Input Signal Details

In the first section of this form, you can define up to 10 input signals at different wavelengths, which will be sent into the first activated amplifier stage:

defining input signals

There are tabs for those signals, each of which may be activated or deactivated.

Signals may be defined as either quasi-monochromatic or broadband with a specific shape. The following diagram shows an example with two broadband signals centered at 1040 nm and 1060 nm, respectively:

input signal spectra

For a broadband signal, different spectral shapes are available: Gaussian, super-Gaussian or rectangular. Alternatively, a user-defined shape may be chosen, where you can enter a wavelength-dependent expression containing the wavelength variable l. It can also depend on the center wavelength l_s_c and the bandwidth FWHM_signal, referencing the values in those input fields.

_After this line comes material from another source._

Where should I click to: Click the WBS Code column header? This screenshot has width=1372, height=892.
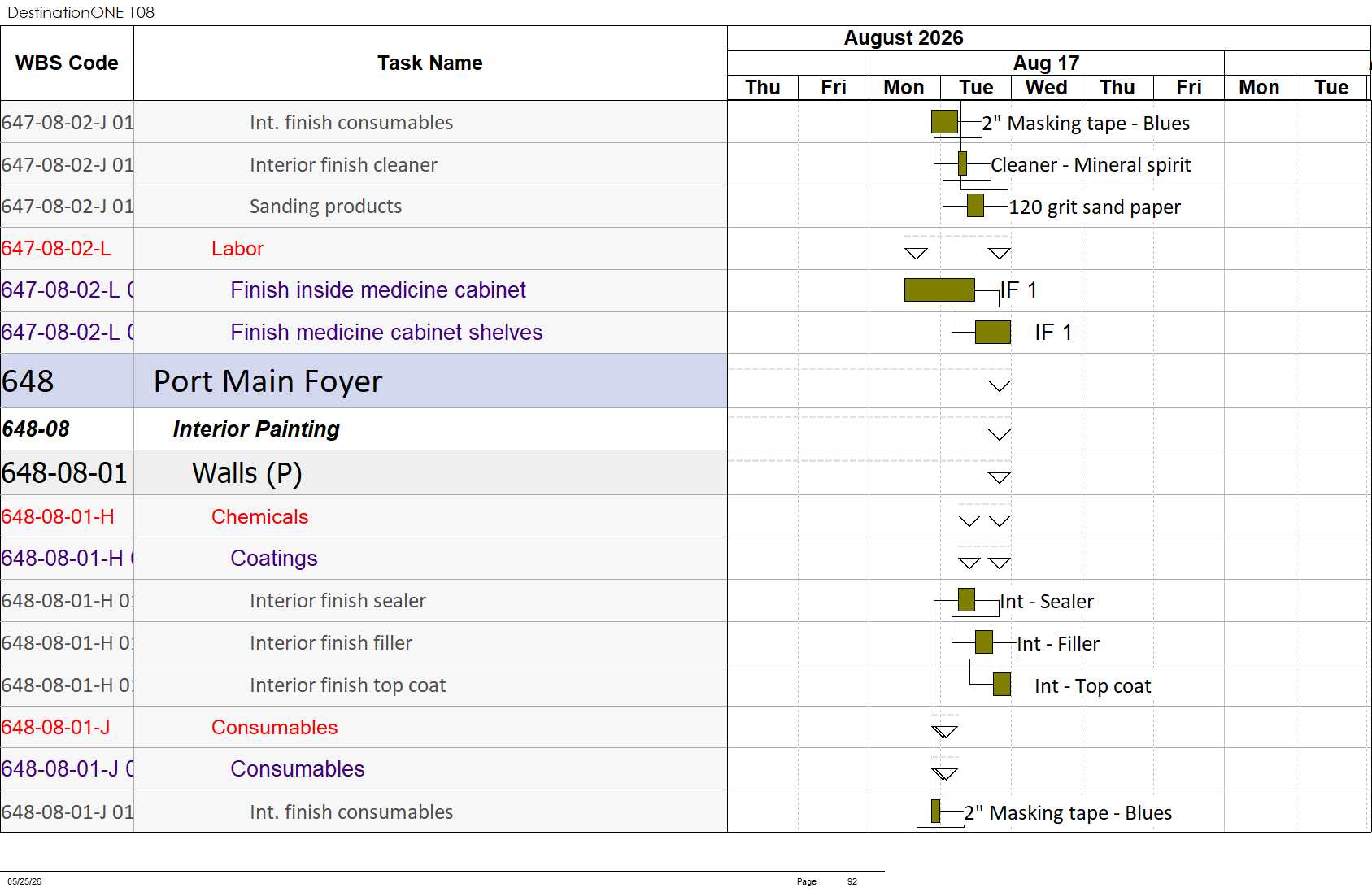67,63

If there is any coupling loss experienced when coupling the signal power into the first amplifier stage, that can also be specified. This can be a constant value or an expression depending on the wavelength l. (Example: if l > 1080 nm then 30 else 0.5) The units of this loss can be chosen (transmission percentage %, a zero-to-one scale 0-1) or dB.

Amplifier Stages

The Amplifier stages section allows the definition of up to five amplifier stages. Each one contains an active fiber as its central piece and some pump source(s).

defining amplifier stages

Each amplifier stage can be activated or not. For example, one may enable only stage 3 and 4, which means that the input signals are sent into stage 3 and from there into stage 4, which generates the final output. This is convenient, for example, if you want to focus your attention to a specific part of an amplifier system.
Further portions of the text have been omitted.